(Aim of the task) The required output is the exact run of lines from the one that contains "The width and height of the screenshot is (651, 280)." to the end of the data, with every picture left out.
Information given Block Start
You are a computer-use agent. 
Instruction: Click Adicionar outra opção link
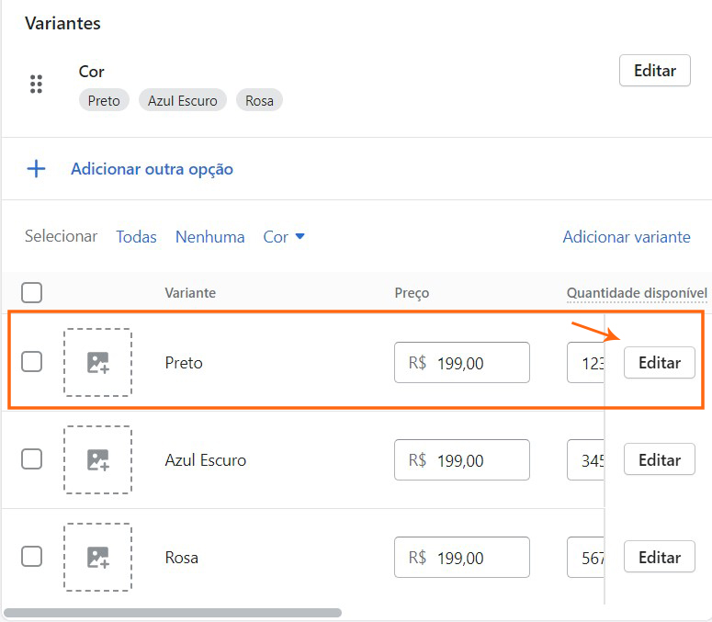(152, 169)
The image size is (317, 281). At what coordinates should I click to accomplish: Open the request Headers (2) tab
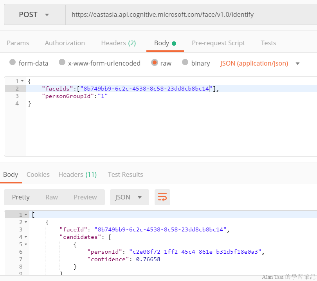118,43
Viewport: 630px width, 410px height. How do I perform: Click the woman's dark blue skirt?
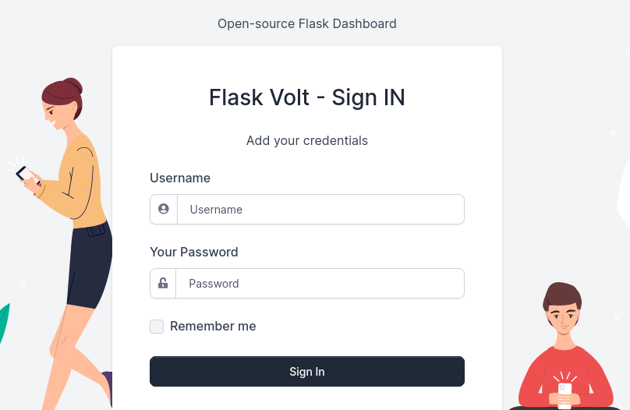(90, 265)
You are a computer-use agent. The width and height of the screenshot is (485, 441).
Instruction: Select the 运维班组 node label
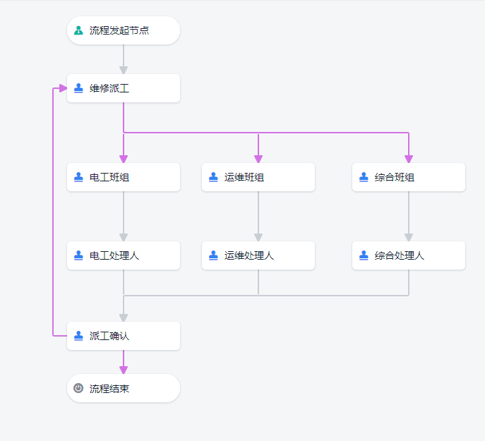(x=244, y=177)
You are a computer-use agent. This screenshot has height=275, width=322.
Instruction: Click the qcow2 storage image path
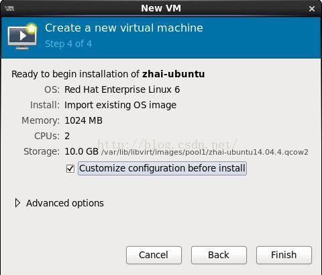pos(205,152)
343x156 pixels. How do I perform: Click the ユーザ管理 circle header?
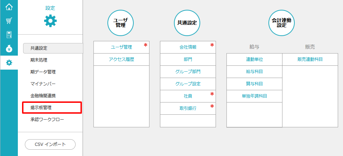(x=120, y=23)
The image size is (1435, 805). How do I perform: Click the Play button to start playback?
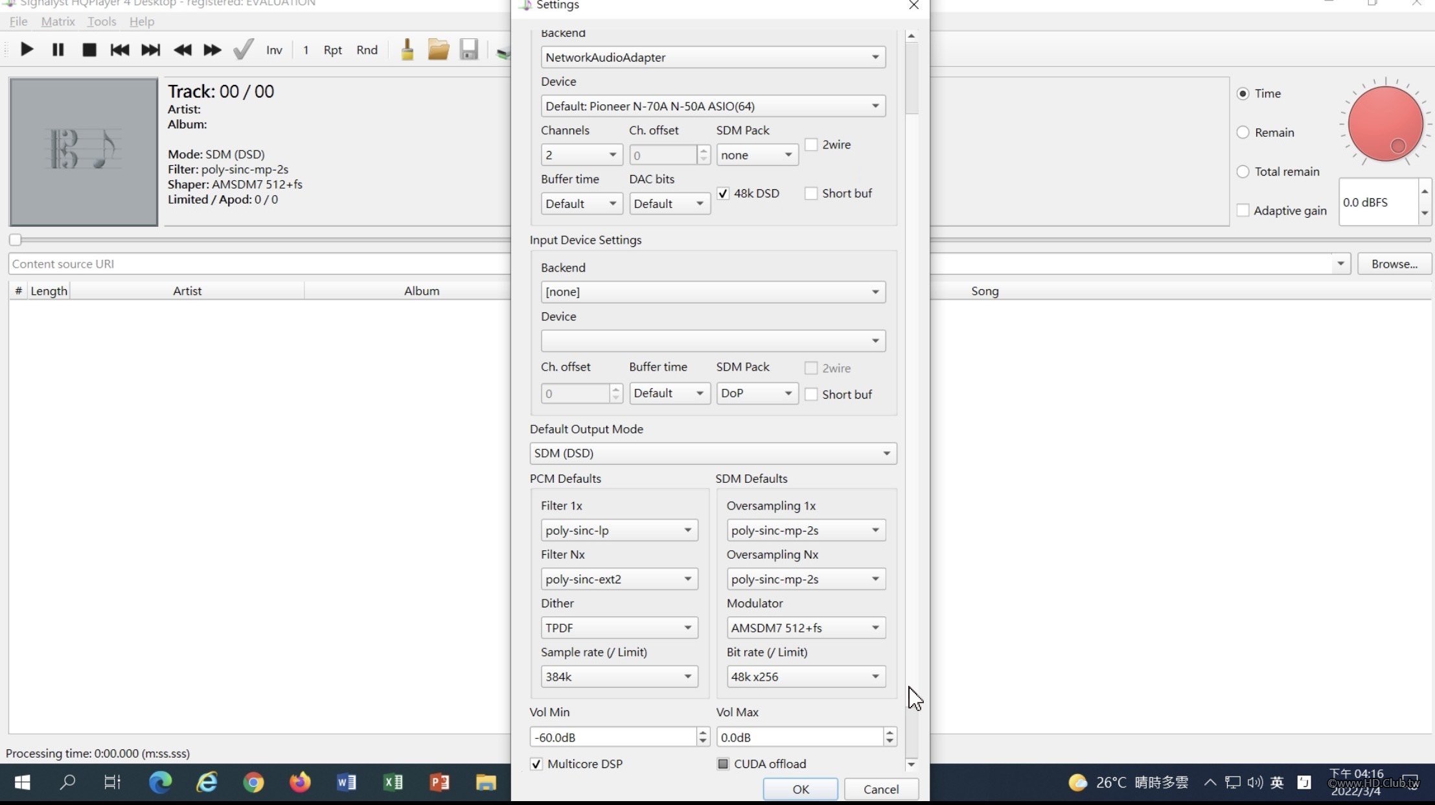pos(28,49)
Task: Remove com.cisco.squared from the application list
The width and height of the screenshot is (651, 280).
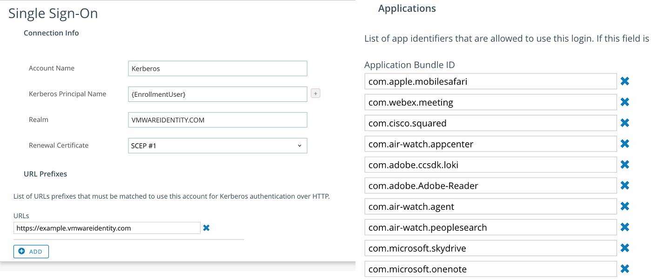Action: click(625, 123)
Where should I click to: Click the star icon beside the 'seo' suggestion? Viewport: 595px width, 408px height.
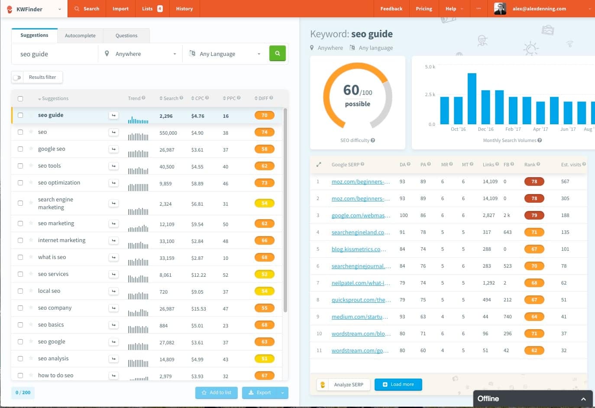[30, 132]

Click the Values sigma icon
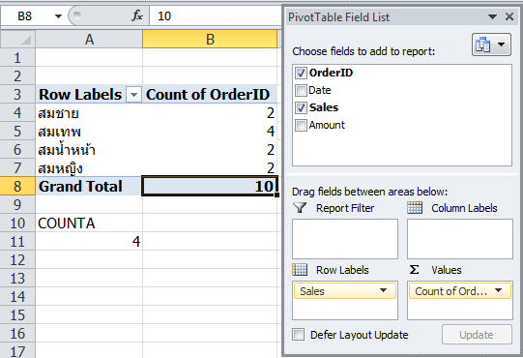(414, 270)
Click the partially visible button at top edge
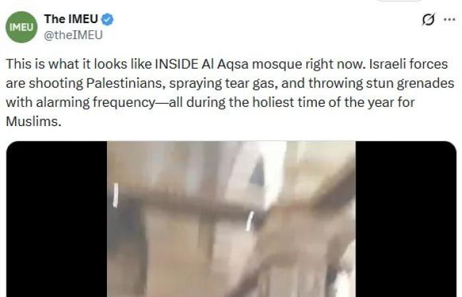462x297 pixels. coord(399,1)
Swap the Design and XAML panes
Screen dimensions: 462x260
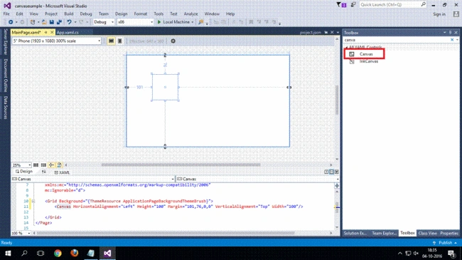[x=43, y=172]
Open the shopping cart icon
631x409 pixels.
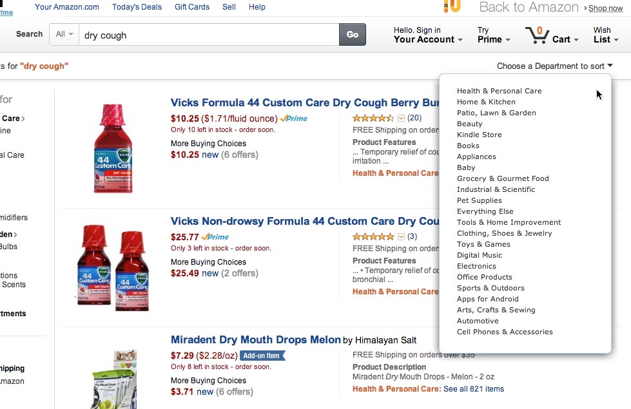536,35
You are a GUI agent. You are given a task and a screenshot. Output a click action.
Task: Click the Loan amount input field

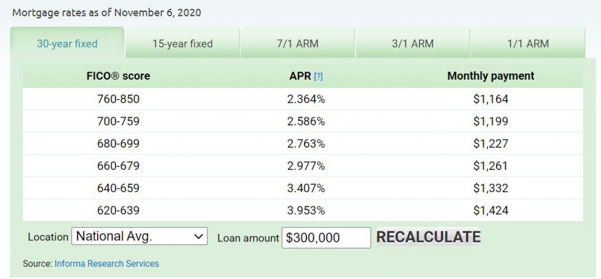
Information given Block End
(Result for this task)
The width and height of the screenshot is (651, 280).
Action: click(625, 123)
Where should I click to: Click the star icon beside the 'seo' suggestion? Viewport: 595px width, 408px height.
[30, 132]

Click the Values sigma icon
(414, 270)
Click the partially visible button at top edge
462x297 pixels. coord(399,1)
Swap the Design and XAML panes
Screen dimensions: 462x260
[x=43, y=172]
Open the shopping cart icon
631x409 pixels.
536,35
You are a GUI agent. You are given a task and a screenshot. Output a click action.
Task: Click the Loan amount input field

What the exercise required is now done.